▶ **Exercises to complete**:
[A] In the FBH terahertz detector article, what is the pixel pitch of the 12 x 12 focal plane arrays?
[B] Reproduce the section of the FBH terahertz detector article that opens with the words containing "The terahertz (THz)" and closes with "THz waveguide technology.".
[C] Carry on the FBH terahertz detector article from the point where it stops.

▶ **Extract provided**:
=======

FBH’s high-performance FET-based THz detectors reach user level

The terahertz (THz) frequency range is attractive for various applications in biology, medicine and industry because many materials have a characteristic spectral fingerprint or are transparent at these frequencies. A prerequisite for mass market applications at THz frequencies is the availability of high-performance THz detectors based on field effect transistors (TeraFETs). TeraFETs are able to work at room temperature with excellent sensitivity, even beyond classical diode-based performance. Moreover, easy and inexpensive mass production is possible in a standard MMIC process. In addition, planar chip antenna technology alleviates classical high-cost THz waveguide technology.

Based on its GaN HEMT MMIC process, the FBH develops state-of-the-art TeraFETs. To achieve this, different types of epitaxial structures, transistor layouts and antenna structures have been investigated. This extensive examination led to a patent-protected design principle (1), overcoming the classical separation between HEMT device and antenna. Based on this detector technology, a ready-to-use THz detector has been developed. This benchtop device combines the excellent TeraFET’s performance with an easy-to-use interface. It also offers the unique possibility of electronic chopping. Fig. 1 shows the THz detector in housing with lens-based THz coupling. Fig. 2 illustrates the broadband responsivity of the THz detector with a log-spiral detector structure, well beyond what is possible with waveguide detectors.

In many industrial applications, fast line scans or focal plane cameras are mandatory. Therefore, FBH is working on arrays of THz detectors, in order to maintain the excellent single detector performance in case of THz cameras. Fig. 3 demonstrates first 12 x 12 pixel focal plane arrays of THz detectors using bow-tie antennas. The chip area is 5 mm x 5 mm with a pixel pitch of 380 µm. These arrays can be stitched for larger THz camera arrays.

Publications

[1]   M. Bauer, A. Rämer, S.i A. Chevtchenko, K. Osipov, D. Cibiraite, S. Pralgauskaite, K. Ikamas , A. Lisauskas, W. Heinrich, V. Krozer ,H. G. Roskos, "A High-Sensitivity AlGaN/GaN HEMT Terahertz Detector With Integrated Broadband Bow-Tie Antenna", in IEEE Transactions on Terahertz Science and Technology, vol. 9, no. 4, pp. 430-444, doi: 10.1109/TTHZ.2019.2917782, July (2019).

=======

▶ **Given information**:
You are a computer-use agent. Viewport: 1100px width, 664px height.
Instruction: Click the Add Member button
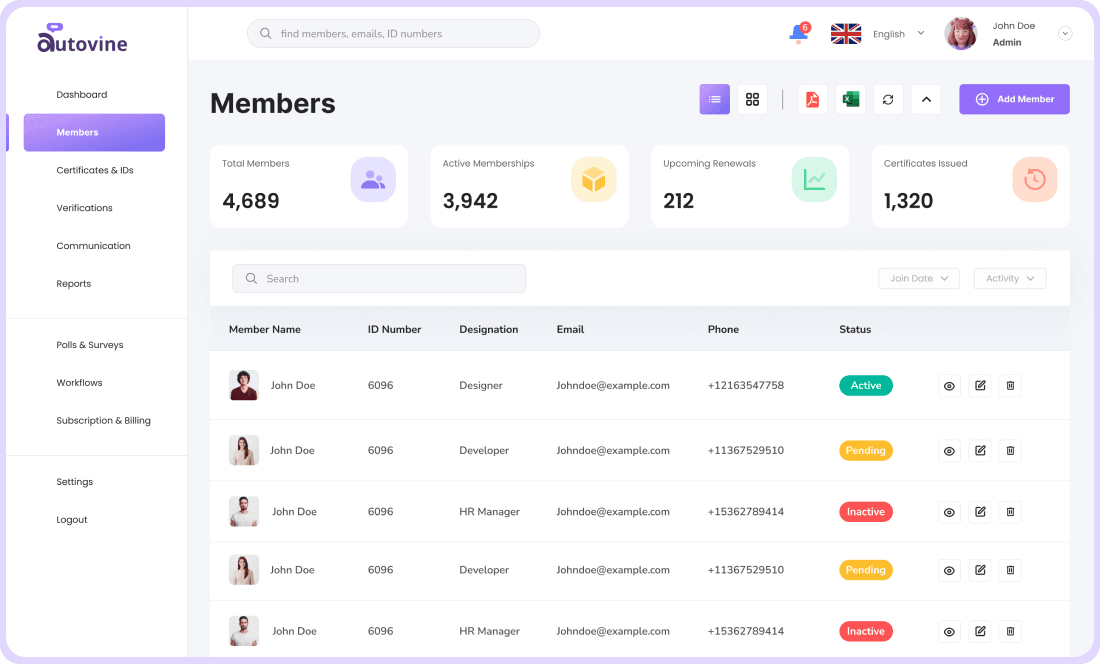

=======

▶ **Answers by item number**:
[A] 380 µm

[B]
The terahertz (THz) frequency range is attractive for various applications in biology, medicine and industry because many materials have a characteristic spectral fingerprint or are transparent at these frequencies. A prerequisite for mass market applications at THz frequencies is the availability of high-performance THz detectors based on field effect transistors (TeraFETs). TeraFETs are able to work at room temperature with excellent sensitivity, even beyond classical diode-based performance. Moreover, easy and inexpensive mass production is possible in a standard MMIC process. In addition, planar chip antenna technology alleviates classical high-cost THz waveguide technology.

[C]
[2]   D. Čibiraitė, M. Bauer, A. Rämer, S. Chevtchenko, A. Lisauskas, J. Matukas, V. Krozer, W. Heinrich, H. G. Roskos, "Enhanced performance of AlGaN/GaN HEMT-based THz detectors at room temperature and at low temperature", Infrared, Millimeter, and Terahertz Waves (IRMMW-THz), 42nd International Conference on, DOI: 10.1109/IRMMW-THz.2017.8067118 (2017).

[3]   K. Ikamas, A. Lisauskas, M. Bauer, A. Rämer, S. Massabeau, D. Čibiraitė, M. Burakevič, S. Chevtchenko, J. Mangeney, W. Heinrich, and others, “Efficient detection of short-pulse THz radiation with field effect transistors”, in Noise and Fluctuations (ICNF), 2017 Inter­na­ti­onal Conference on, pp. 1–4 ( 2017).

[4]   D. Čibiraitė, M. Bauer, A. Lisauskas, S. Pralgauskaitė, J. Zdanevičius, J. Matukas, A. Rämer, W. Heinrich, V. Krozer, H. G. Roskos, M. Andersson, J. Stake, “Thermal noise-limited sensitivity of FET-based terahertz detectors”, in Noise and Fluctuations (ICNF), 2017 Inter­na­ti­onal Conference on, pp. 1–4 ( 2017).

[5]   D. Voß, W. Zouaghi, M. Jamshidifar, S. Boppel, C. McDonnell, J. R. P. Bain, N. Hempler, G. P. A. Malcolm, G. T. Maker, M. Bauer, A. Lisauskas, A. Rämer, S. A. Shevchenko, W. Heinrich, V. Krozer, H. G. Roskos, “Imaging and Spectroscopic Sensing with Low-Repetition-Rate Terahertz Pulses and GaN TeraFET Detectors”, J Infrared Milli Terahz Waves, doi.org/10.1007/s10762-017-0447-1 (2017).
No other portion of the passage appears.